■ Page extract ■
- Symbol of the base

Site information
- Type: Naval Training Base
- Owner: Israel Defense Forces
- Operator: Israeli Navy

Location

Garrison information
- Garrison: Israeli Navy Training group; Simulator Fleet; Tash Kashrut squadron; Stil Kashrut squadron; Coastal Technical Training Squadron; School for officers; Submarine training squadron; Naval Command School; Tzur-Yam;

= BHD 600 =

Sole naval training base of the Israeli Navy

BHD 600 or Haifa naval training base is the sole naval training base of the Israeli Navy. It is located in the port city of Haifa and is responsible for the training of most of Israeli Navy personnel.

==Roles==

The base is responsible for the training of all Israeli Navy personnel except Shayetet 13 and YILTAM fighters. All Shayetet 3, Shayetet 7 and regular personnel are trained here in addition to supplementary training for commanders. UAV and UUV operators are also trained here. In addition to training, regular military exercises are also held here.

==Organisation==

- Training group - trains the instructors, the course commanders in building courses and improving them.
- Simulator Fleet - unites under it the simulator training course and the regular training in the various simulators in the fields of Shayetet 7 and Shayetet 3 and Naval intelligence
- Tash Kashrut squadron - training for recruiters, command and controls.

■ Information shown ■
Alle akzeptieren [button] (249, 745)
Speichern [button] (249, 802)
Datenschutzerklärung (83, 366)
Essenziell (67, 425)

■ Exercise A ■
In the BHD 600 article, reproduce the stretch from "BHD 600 or Haifa" through "and improving them.", substituting "sailors" for every occurrence of "personnel".
■ Exercise B ■
Answer these questions from the BHD 600 article:
(i) In which port city is the base located?
(ii) Which Israeli Navy fighters are not trained at the base?
(iii) Who operates the base?
■ Exercise C ■
From the garrison list in the BHD 600 article, name every unit whose name includes the word "squadron."

■ Written answer A ■
BHD 600 or Haifa naval training base is the sole naval training base of the Israeli Navy. It is located in the port city of Haifa and is responsible for the training of most of Israeli Navy sailors.

==Roles==

The base is responsible for the training of all Israeli Navy sailors except Shayetet 13 and YILTAM fighters. All Shayetet 3, Shayetet 7 and regular sailors are trained here in addition to supplementary training for commanders. UAV and UUV operators are also trained here. In addition to training, regular military exercises are also held here.

==Organisation==

- Training group - trains the instructors, the course commanders in building courses and improving them.

■ Written answer B ■
(i) Haifa
(ii) Shayetet 13 and YILTAM fighters
(iii) The Israeli Navy

■ Written answer C ■
Tash Kashrut squadron
Stil Kashrut squadron
Coastal Technical Training Squadron
Submarine training squadron